Superabundantemente me ha concedido esto mi Dios, puesto que,
despreciada la felicidad terrena, te veo siervo suyo. ¿Qué hago, pues,
aquí?
CAPÍTULO XI
Muerte de Mónica
No recuerdo
yo bien qué respondí a esto; pero sí que apenas pasados cinco días, o no
muchos más, cayó en cama con fiebres. Y estando enferma tuvo un día un
desmayo, que dando por un poco privada de los sentidos. Acudimos
corriendo, mas pronto volvió en sí, y viéndonos presentes a mí y a mi
hermano, nos dijo, como quien pregunta algo: «¿Dónde estaba?». Después,
viéndonos atónitos de tristeza, nos dijo: «Enterráis aquí a vuestra
madre». Yo callaba y frenaba el llanto, pero mi hermano dijo no sé qué
palabras, con las que parecía desearle como cosa más feliz morir en la
patria y no en tierras tan lejanas. Al oírlo ella, le reprendió con la
mirada, con rostro afligido por pensar tales cosas; y mirándome después a
mí, dijo: «Enterrad este cuerpo en cualquier parte, ni os preocupe más
su cuidado; solamente os ruego que os acordéis de mí ante el altar del
Señor doquiera que os hallareis».
Y habiéndonos explicado esta determinación con las palabras que pudo, calló, y agravándose la enfermedad, entró en la agonía.

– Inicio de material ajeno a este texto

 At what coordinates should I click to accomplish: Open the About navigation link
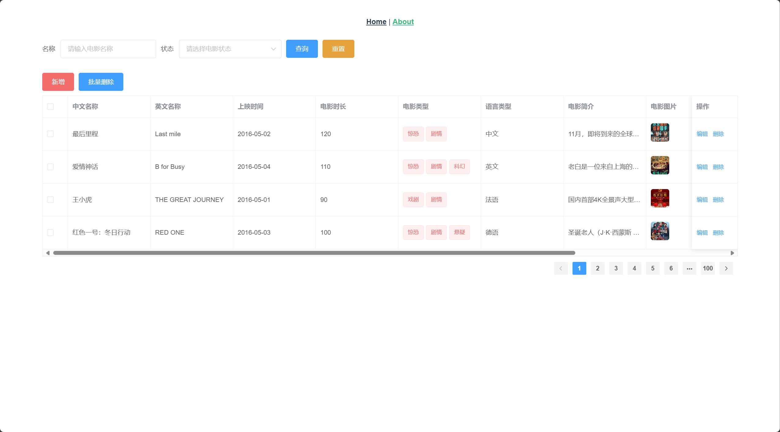(403, 22)

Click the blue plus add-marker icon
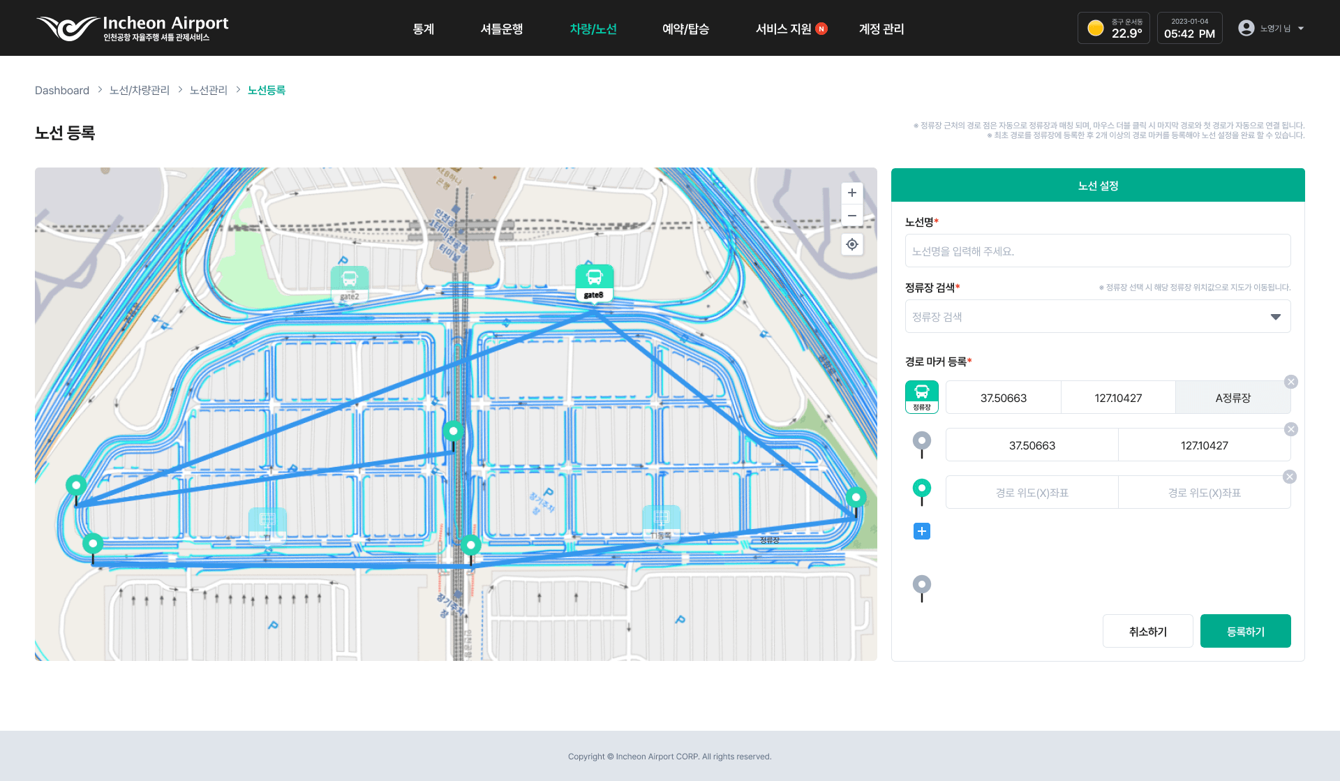[921, 531]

Pero yo, ¡oh Dios invisible!, meditando en los dones que tú infundes en
el corazón de tus fieles y en los frutos admirables que de ellos nacen,
me gozaba y te daba gracias recordando lo que sabía del gran cuidado
que había tenido siempre de su sepulcro, adquirido y preparado junto al
cuerpo de su marido. Porque así como había vivido con él en gran
concordia, así quería también —cosa muy propia del alma humana menos
deseosa de las cosas divinas— tener aquella dicha y que los hombres
recordasen cómo después de su viaje transmarino se le había concedido la
gracia de que una misma tierra cubriese el polvo conjunto de ambos
cónyuges.
Ignoraba yo también cuándo esta vanidad había empezado a
dejar de ser en su corazón, por la plenitud de tu bondad; me alegraba,
sin embargo, admirando que se me hubiese mostrado así, aunque ya en
aquel nuestro discurso de la ventana me pareció no desear morir en su
patria al decir: «¿Qué hago ya aquí?». También oí después que, estando
yo ausente, como cierto día conversase con unos amigos míos con maternal
confianza sobre el desprecio de esta vida y el bien de la muerte,
estando ya en Ostia, y maravillándose ellos de tal fortaleza en una
mujer —porque tú se la habías dado—, le preguntasen si no temería dejar
su cuerpo tan lejos de su ciudad, respondió: «Nada hay lejos para Dios,
ni hay que temer que ignore al fin del mundo el lugar donde estoy para
resucitarme».
Así, pues, a los nueve días de su enfermedad, a los
cincuenta y seis años de su edad y treinta y tres de la mía, fue
liberada del cuerpo aquella alma religiosa y pía.